▶ [To do]: The records that follow are to be reproduced verbatim.

▶ [Extracted records]:
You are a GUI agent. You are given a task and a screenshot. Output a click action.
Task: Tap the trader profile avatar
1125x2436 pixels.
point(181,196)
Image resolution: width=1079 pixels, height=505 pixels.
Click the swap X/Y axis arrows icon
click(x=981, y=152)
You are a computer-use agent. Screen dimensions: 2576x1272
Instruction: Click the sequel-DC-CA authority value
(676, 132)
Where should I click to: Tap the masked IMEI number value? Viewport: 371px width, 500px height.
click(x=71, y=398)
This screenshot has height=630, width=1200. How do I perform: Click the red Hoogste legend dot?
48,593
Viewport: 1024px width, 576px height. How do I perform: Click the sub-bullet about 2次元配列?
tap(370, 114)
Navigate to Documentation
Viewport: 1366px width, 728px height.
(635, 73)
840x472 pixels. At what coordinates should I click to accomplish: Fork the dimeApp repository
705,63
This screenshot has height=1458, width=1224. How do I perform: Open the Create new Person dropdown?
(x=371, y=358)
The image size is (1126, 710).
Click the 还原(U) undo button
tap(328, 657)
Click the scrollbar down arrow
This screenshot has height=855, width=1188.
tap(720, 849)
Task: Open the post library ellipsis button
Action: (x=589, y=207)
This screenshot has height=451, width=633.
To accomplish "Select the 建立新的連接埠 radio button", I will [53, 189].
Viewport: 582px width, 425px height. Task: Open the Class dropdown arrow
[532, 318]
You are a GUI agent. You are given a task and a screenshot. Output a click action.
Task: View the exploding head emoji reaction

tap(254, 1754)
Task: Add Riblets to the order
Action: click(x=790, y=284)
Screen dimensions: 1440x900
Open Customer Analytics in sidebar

▶ [Result of the task]:
You are a GUI agent. You are given a task and a screenshot. Output a click action.
Task: Tap the trader profile avatar
1125x2436 pixels.
point(181,196)
Image resolution: width=1079 pixels, height=505 pixels.
Click the swap X/Y axis arrows icon
click(x=981, y=152)
You are a computer-use agent. Screen dimensions: 2576x1272
Instruction: Click the sequel-DC-CA authority value
(676, 132)
Where should I click to: Tap the masked IMEI number value? Viewport: 371px width, 500px height.
click(x=71, y=398)
This screenshot has height=630, width=1200. How do I perform: Click the red Hoogste legend dot?
48,593
Viewport: 1024px width, 576px height. How do I perform: Click the sub-bullet about 2次元配列?
tap(370, 114)
Navigate to Documentation
Viewport: 1366px width, 728px height.
(635, 73)
840x472 pixels. At what coordinates should I click to accomplish: Fork the dimeApp repository
705,63
This screenshot has height=1458, width=1224. How do I perform: Open the Create new Person dropdown?
(x=371, y=358)
The image size is (1126, 710).
Click the 还原(U) undo button
tap(328, 657)
Click the scrollbar down arrow
This screenshot has height=855, width=1188.
tap(720, 849)
Task: Open the post library ellipsis button
Action: (x=589, y=207)
This screenshot has height=451, width=633.
To accomplish "Select the 建立新的連接埠 radio button", I will [53, 189].
Viewport: 582px width, 425px height. Task: Open the Class dropdown arrow
[532, 318]
You are a GUI agent. You are given a task and a screenshot. Output a click action.
Task: View the exploding head emoji reaction

tap(254, 1754)
Task: Add Riblets to the order
Action: click(x=790, y=284)
Screen dimensions: 1440x900
Open Customer Analytics in sidebar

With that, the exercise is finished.